_WORK ORDER_: Lines from the records below that contain the word "agent" are to be copied out.

_DATA TO USE_:
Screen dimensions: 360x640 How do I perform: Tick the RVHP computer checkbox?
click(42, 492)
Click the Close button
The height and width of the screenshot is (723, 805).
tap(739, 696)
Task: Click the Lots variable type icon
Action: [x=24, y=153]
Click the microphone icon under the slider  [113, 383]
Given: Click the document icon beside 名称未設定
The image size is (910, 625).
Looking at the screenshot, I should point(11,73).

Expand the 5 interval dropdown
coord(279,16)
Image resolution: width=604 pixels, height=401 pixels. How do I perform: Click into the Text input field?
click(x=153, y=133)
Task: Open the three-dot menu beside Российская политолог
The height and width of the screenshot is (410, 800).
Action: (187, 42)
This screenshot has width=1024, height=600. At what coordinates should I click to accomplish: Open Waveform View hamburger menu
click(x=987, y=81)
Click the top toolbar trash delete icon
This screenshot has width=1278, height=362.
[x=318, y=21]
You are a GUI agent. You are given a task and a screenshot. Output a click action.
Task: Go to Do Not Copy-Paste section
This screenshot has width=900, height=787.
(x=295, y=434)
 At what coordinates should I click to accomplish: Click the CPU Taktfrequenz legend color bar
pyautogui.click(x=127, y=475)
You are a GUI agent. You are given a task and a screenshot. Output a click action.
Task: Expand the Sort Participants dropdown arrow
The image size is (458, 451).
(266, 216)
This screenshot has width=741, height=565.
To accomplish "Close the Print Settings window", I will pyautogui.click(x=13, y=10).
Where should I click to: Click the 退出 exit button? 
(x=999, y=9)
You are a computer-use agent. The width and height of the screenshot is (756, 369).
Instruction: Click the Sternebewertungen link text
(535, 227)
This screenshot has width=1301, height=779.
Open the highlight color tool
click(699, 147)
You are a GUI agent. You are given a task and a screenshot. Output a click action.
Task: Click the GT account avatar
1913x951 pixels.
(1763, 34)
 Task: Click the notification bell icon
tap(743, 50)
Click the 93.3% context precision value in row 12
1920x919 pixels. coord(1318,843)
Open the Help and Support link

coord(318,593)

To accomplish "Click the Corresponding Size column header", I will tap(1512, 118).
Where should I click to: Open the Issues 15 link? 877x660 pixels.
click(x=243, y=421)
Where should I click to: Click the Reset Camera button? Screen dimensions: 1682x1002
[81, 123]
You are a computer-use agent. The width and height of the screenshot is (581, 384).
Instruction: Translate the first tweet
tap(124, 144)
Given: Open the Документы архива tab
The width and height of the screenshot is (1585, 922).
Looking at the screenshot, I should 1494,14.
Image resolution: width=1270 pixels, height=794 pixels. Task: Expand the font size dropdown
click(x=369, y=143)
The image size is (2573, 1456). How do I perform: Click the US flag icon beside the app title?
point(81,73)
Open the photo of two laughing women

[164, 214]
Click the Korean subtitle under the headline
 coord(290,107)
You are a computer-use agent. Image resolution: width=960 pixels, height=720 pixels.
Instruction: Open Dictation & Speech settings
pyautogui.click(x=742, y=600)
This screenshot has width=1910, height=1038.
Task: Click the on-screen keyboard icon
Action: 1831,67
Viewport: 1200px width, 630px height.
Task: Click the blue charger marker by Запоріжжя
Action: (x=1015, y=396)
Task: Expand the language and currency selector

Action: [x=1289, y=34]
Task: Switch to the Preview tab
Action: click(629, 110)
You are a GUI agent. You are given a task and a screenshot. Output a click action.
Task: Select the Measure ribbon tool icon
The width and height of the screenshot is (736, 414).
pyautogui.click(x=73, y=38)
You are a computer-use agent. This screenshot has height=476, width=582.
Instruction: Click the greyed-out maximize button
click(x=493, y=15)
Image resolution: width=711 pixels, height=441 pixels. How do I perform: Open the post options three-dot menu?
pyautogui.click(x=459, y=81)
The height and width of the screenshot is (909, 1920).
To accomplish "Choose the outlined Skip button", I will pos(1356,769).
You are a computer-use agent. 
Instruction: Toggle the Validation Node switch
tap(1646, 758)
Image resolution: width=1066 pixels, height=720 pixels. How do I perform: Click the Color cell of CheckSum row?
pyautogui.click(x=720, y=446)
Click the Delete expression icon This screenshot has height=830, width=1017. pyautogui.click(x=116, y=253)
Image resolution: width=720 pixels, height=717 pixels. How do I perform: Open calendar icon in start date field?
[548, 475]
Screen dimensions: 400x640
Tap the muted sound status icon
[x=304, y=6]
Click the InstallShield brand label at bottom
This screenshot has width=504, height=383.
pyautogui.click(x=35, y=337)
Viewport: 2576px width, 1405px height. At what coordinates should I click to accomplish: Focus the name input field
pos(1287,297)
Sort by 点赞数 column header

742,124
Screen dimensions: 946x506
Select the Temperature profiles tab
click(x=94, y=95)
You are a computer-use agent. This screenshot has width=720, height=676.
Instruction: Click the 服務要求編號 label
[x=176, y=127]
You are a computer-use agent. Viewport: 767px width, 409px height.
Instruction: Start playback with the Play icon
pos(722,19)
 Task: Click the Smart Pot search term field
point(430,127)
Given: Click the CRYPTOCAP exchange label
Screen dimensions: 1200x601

_RESPONSE TO THIS TASK_:
You are a GUI agent. You are given a task and a screenshot. Output a click action.
You are a GUI agent. You are given a task and a screenshot. Output a click action.
You are a computer-use agent. The width and height of the screenshot is (756, 369).
You are a GUI agent. You are given a task and a screenshot. Output a click action.
You are a computer-use agent. The width and height of the screenshot is (581, 384).
You are a computer-use agent. Image resolution: width=960 pixels, height=720 pixels.
You are a GUI agent. You are given a task and a screenshot. Output a click action.
You are a computer-use agent. This screenshot has height=476, width=582.
You are a computer-use agent. 
You are a computer-use agent. This screenshot has width=720, height=676.
You are a computer-use agent. Viewport: 767px width, 409px height.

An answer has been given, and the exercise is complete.